Youth Generate Ideas for Improving Oregon’s Foster Care System

The Oregon Foster Youth Connection (OFYC) released a slate of policy recommendations at its bi-annual OFYC Policy Conference in July. Photo credit: Nathaniel Schwab and OFYC

At its bi-annual policy conference, Oregon Foster Youth Connection (OFYC) announced recommendations designed to improve the state’s foster care system as it prepares to introduce legislation during the next legislative session.

Those ideas include boosting housing supports for foster youth at risk of homelessness, increasing funding for Court Appointed Special Advocates (CASAs), expanding mental health and dental services available to foster youth, and providing sexual health and awareness classes to foster youth.

“These policy recommendations have the potential to create needed change in Oregon’s foster care system,” said Marilyn Jones, child welfare director at the Oregon Department of Human Services, in an OFYC press release. “Foster youth are the experts when it comes to how we can improve foster care.”

OFYC is a youth-led advocacy organization, made up of current and former foster youth in the state between the ages of 14 and 24. Founded in 2008, the group has helped to develop and pass several state foster care bills, including several important measures over the past three years.

In 2017, members tackled the issue of sibling visitation. The new law created a bill of rights for siblings in care, including that youth be provided with transportation to visit their siblings, that they be notified of siblings’ placement changes or involvement in “catastrophic events” and that caseworkers and foster parents be trained on the importance of sibling relationships.

The group was also behind a 2015 effort to make it easier for youth in care to participate in extracurricular activities, including academic, athletic or social activities available through a young person’s school or community. Citing the way that such activities can help link foster youth to the community and help build important peer relationships, the law requires Oregon’s Department of Human Services make sure that all foster youth have the opportunity to participate in at least one extracurricular activity, and that caregivers must work with the agency to support the youth.

OFYC also helped to pass another law in 2015 that mandated that DHS create a savings account for all youth in care as soon as they turn 12. It was created to prepare youth for financial independence after they leave state custody. Foster parents and other caregivers are barred from accessing the account without the young person’s consent and the savings account include overdraft protection.

Last week, current and former foster youth gathered in Salem and pitched their policy ideas to state policymakers, DHS administrators, service providers and community members.

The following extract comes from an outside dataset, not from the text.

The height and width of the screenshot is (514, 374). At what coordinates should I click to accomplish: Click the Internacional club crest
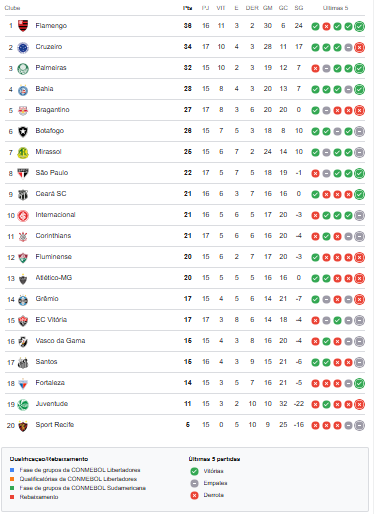[23, 216]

The full list of this year’s policy recommendations includes:

  • Increase funding for Independent Living Program (ILP) services, including services for foster youth exiting treatment centers.
  • Increase funding for Court Appointed Special Advocates (CASAs) and increase the diversity of CASA volunteers.
  • Create sexual awareness classes provided by DHS caseworkers with curriculum designed by doctors, psychologists and those with lived experiences, with a focus on the mental and emotional aspects of sexual health.
  • Expand Oregon Health Plan (OHP) coverage to include more options for alternative mental health services and treatment, and improve access to dental specialists such as orthodontics.
  • Provide youth in care with a complete list of mental health resources and all available mental health services.
  • Establish crisis plans in order to facilitate permanency by preventing unnecessarily moving foster youth from their homes.
  • Youth transitioning into care must receive mental health counseling and foster parents and the caseworker must interact with youth for one month before conducting the Child and Adolescent Needs and Strengths (CANS) assessment.
  • Hire former foster youth to bridge communication barriers between DHS and current foster youth so youth know their rights and opportunities for obtaining housing.
  • Foster youth must receive an in-person meeting at age 14 informing them of housing opportunities, followed by a mandatory follow-up meeting every 6-12 months to document progress. Prioritize the housing needs of youth with a higher risk of homelessness, including LGBTQ youth and youth of color.
  • Support relationships and bonding between foster parents and foster youth by requiring caseworkers to provide classes, trainings, and resources regarding religion, lifestyle, and bonding in easy to access formats such as posters, packets, and websites.